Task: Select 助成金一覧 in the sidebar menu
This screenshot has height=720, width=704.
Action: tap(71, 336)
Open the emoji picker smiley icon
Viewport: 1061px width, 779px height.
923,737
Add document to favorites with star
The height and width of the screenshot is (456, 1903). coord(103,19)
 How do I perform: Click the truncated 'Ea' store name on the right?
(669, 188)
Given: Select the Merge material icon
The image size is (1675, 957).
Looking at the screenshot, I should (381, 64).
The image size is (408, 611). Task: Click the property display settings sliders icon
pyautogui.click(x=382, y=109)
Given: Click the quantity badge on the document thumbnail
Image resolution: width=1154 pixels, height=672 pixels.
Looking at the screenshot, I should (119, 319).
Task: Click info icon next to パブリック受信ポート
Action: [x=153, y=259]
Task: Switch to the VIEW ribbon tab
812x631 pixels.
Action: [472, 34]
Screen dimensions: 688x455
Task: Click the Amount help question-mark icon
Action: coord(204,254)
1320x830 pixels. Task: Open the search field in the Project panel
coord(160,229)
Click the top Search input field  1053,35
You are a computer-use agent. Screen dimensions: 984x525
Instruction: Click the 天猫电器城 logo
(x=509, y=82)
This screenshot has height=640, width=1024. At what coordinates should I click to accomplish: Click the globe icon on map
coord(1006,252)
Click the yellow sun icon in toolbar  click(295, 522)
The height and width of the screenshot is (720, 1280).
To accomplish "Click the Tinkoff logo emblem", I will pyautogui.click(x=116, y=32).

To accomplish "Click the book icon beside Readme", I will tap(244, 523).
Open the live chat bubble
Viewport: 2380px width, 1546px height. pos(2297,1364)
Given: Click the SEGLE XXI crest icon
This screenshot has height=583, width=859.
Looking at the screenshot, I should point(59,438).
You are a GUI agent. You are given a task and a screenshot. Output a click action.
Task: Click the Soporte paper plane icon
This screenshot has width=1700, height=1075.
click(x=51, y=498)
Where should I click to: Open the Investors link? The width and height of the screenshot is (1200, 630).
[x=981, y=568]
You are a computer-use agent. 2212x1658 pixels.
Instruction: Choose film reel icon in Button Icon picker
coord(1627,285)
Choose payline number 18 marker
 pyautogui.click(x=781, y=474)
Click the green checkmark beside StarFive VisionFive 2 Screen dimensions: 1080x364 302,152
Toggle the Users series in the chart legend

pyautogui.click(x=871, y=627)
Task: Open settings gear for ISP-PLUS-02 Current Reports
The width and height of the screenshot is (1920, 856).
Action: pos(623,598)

*TASK TO COMPLETE*: Go through the records and work out how many lines contain the string "will". The answer should be that number alone.

*ANSWER SPACE*: 2